Sebutlah segala polah dan hiruk pikuk manusia di atas muka bumi ini sebagai sebuah permainan (kalau seorang penyanyi menyebutnya sebagai panggung sandiwara).
Termasuk tentu saja aktivitas manusia dalam pemilihan umum (pemilu), sebutlah itu sebagai bagian dari sebuah permainan (juga). Dan namanya permainan, siapa pun pasti ada saja yang (akan) tergoda untuk main-main dan mempermainkan.
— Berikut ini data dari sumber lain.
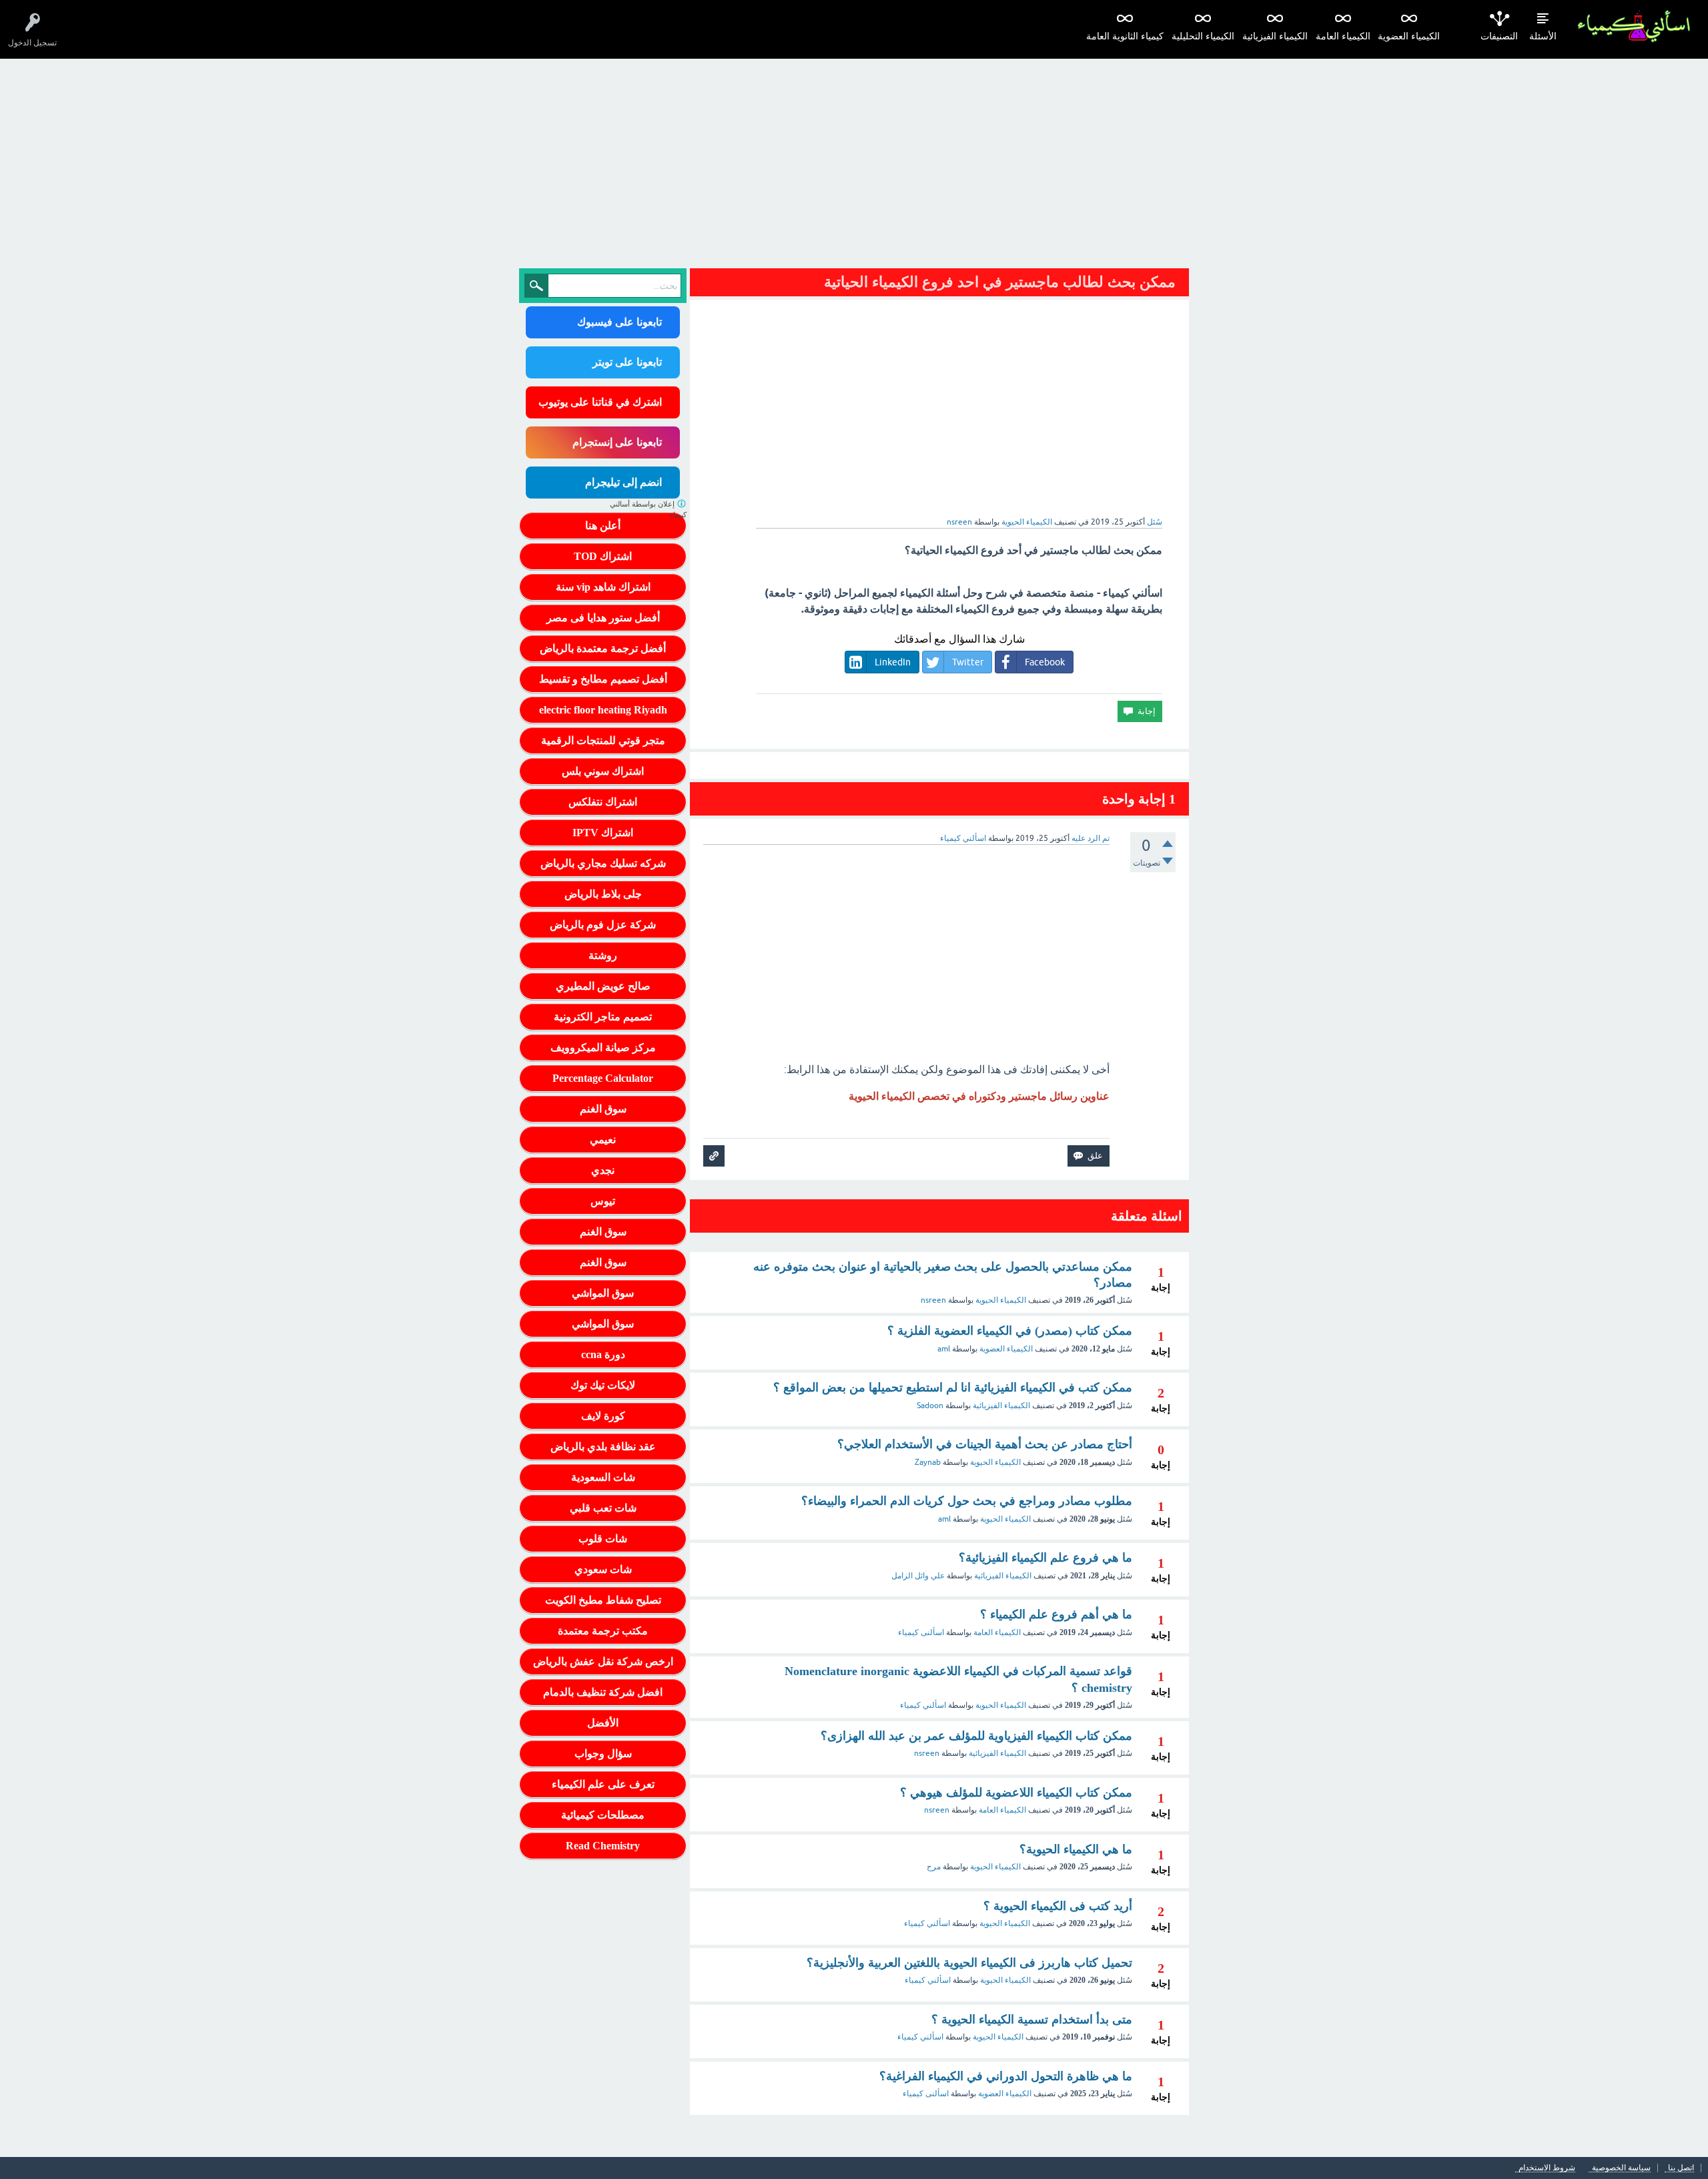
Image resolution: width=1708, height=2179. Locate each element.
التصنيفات (1499, 36)
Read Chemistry (603, 1845)
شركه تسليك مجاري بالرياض (603, 863)
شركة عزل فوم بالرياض (603, 924)
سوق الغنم (603, 1109)
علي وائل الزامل (918, 1575)
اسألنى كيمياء (921, 1632)
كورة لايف (603, 1416)
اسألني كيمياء (923, 1705)
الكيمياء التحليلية (1203, 36)
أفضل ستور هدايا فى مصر (603, 617)
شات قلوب (602, 1538)
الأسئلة (1543, 36)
Caranya bagaimana? Ada seribu satu cara untuk main-main atau pun mempermainkan, namun intinya adalah ngakali srana nyimpang saka pranatan. Nguriki, itu berlaku urik; dan siapa yang berlaku urik ialah dia atau mereka yang tadi disebutkan ngakali srana nyimpang saka pranatan, berlaku tidak jujur dengan cara menyimpang dari aturan yang telah ada.
Itulah urik, yakni ora bares, tidak jujur, main curang; dan yang dipakai sebagai medianya tentu saja permainan itu sendiri berikut segala aturan permainannya.
Kalau urik diterapkan di laga sepak bola, ya berarti cara nguriki-nya tentu saja segala permainan dan aturan permainan di sepak bola.
Dalam sepakbola itu ada banyak peran dijalankan: ada pelatih, ada manajer, ada pemain, ada wasit, dan ada lainnya lagi. Siapa dapat urik di sana? Pemain bisa, wasit bisa, pelatih bisa. Caranya? Bermacam-macam cara, tetapi semua cara itu ditentukan oleh apa tujuan urik-nya.
Mau menang atau mau kalah. Memang ada permainan dengan tujuan mau kalah? Dunia ini, panggung sandiwara …………….
Urik-urikan
Kalau urik bermakna tidak jujur lewat menyimpang dari aturan; maka tindakannya disebut urik-urikan, maksudnya akal-akalan. Siapa pun sangat berpeluang untuk akal-akalan seperti ini; lagi-lagi yang kepingin (ngebet??) menang sangat mungkin menjalankan urik-urikan, pun yang (sengaja) mau kalah, -apalagi yang jelas akan kalah- , sangat mungkin juga bertindak/bermain akal-akalan. Komplitlah makna urik lan urik-urikan itu.
Sedemikian suram seperti itukah makna sebuah permainan karena “niscaya” disertai urik lan urik-urikan? Tentu saja tidak. Mereka yang berlaku urik atau urik-urikan, dari segi jumlah pasti amatlah sedikit; dan jangan lupa mereka pasti akan “main cantik” agar tidak nampak sedang bertindak urik utawa urik-urikan.
Dalam macam-ragam tindakan urik utawa urik-urikan oleh segelintir orang itu, masyarakat diharapkan tidak sekedar berlaku sebagai penonton dan bersorak belaka. Masyarakat memang bukan wasit permainan, namun tetap dapat memberikan masukan, koreksi, bahkan protes manakala menengarai ada tindakan urik utawa urik-urikan. Inilah yang disebut kontrol sosial dan porsi masyarakat terutama ada di sini ini.
Dalam konteks pemilu, kontrol sosial masyarakat dapat diaktualisasi antara lain lewat mengritisi para “tokoh/pemain” agar mereka tidak menempuh cara-cara urik lan urik-urikan.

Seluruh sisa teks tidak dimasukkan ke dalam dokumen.